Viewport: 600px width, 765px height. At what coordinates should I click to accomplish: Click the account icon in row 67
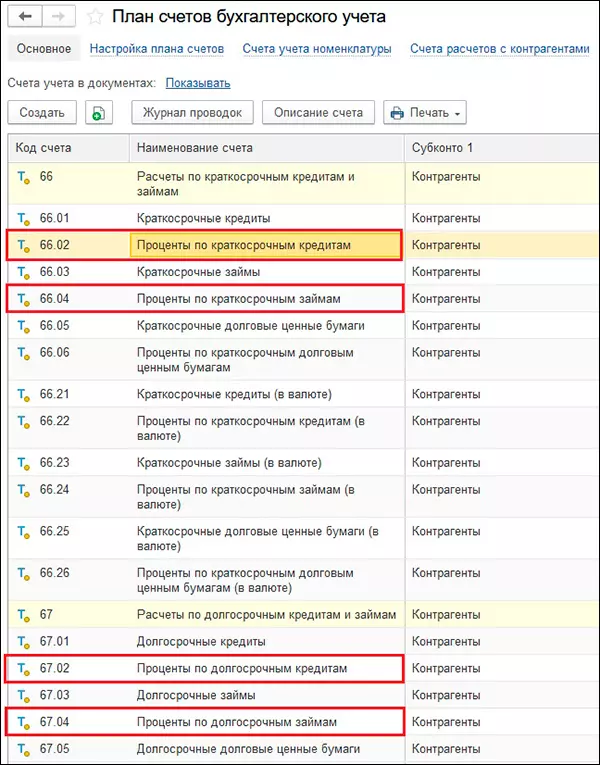coord(25,614)
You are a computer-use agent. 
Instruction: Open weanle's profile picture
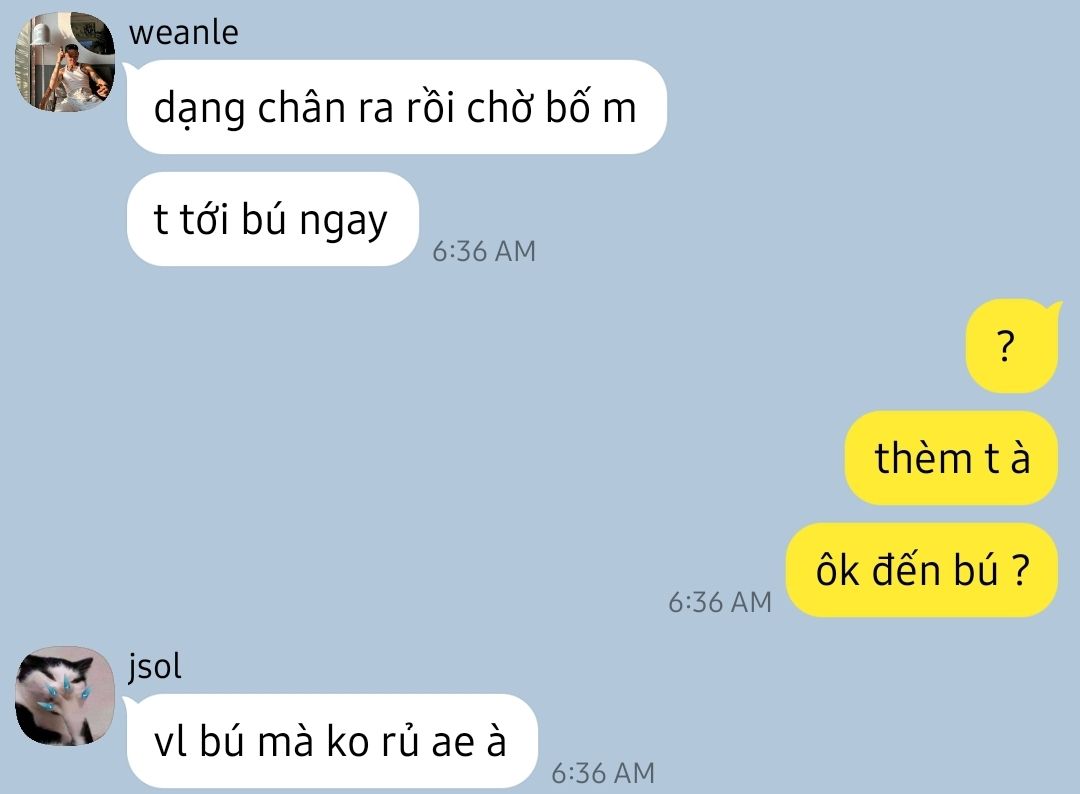[65, 62]
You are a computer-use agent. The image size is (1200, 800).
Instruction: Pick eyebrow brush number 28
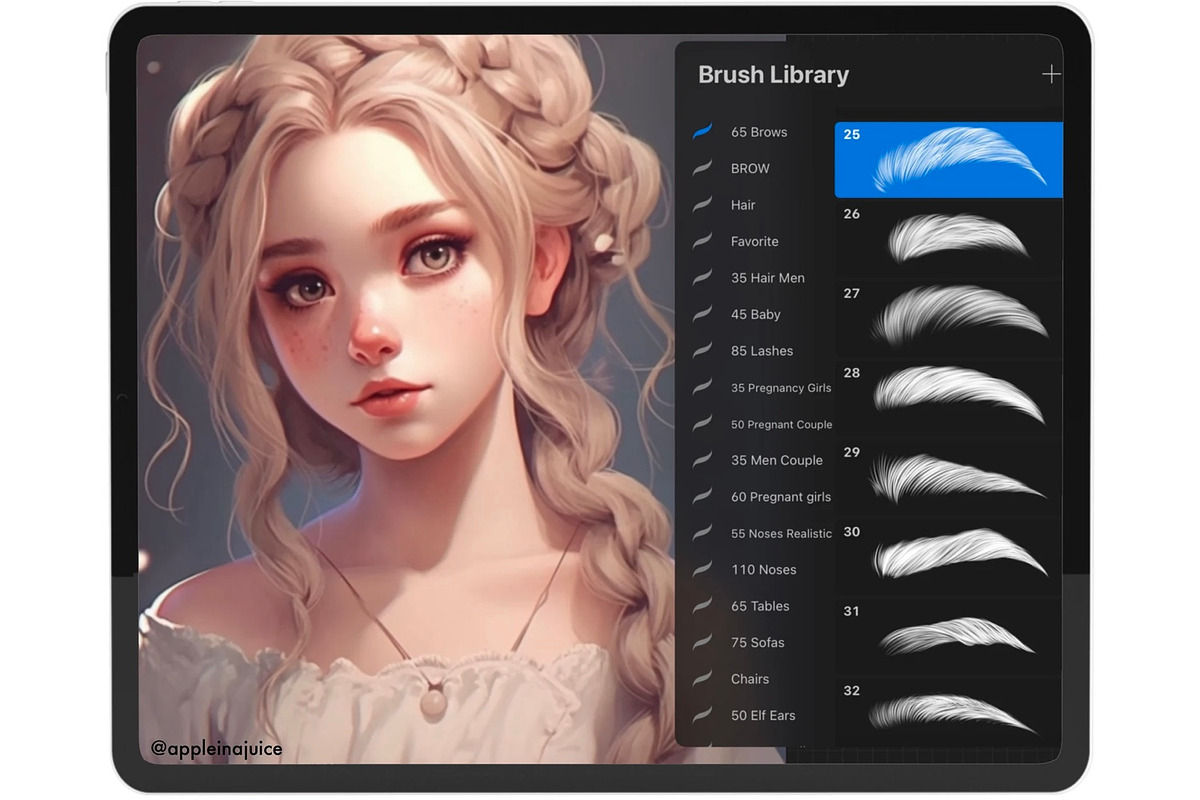(948, 398)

......

*About this exercise*: The full listing, reproduced exactly and without pictures, is the expected output.

*Solution below*:
Viewport: 600px width, 765px height. At what coordinates should I click to accomplish: Click the account icon in row 67
coord(25,614)
You are a computer-use agent. 
Instruction: Open weanle's profile picture
[65, 62]
You are a computer-use agent. The image size is (1200, 800).
Instruction: Pick eyebrow brush number 28
(948, 398)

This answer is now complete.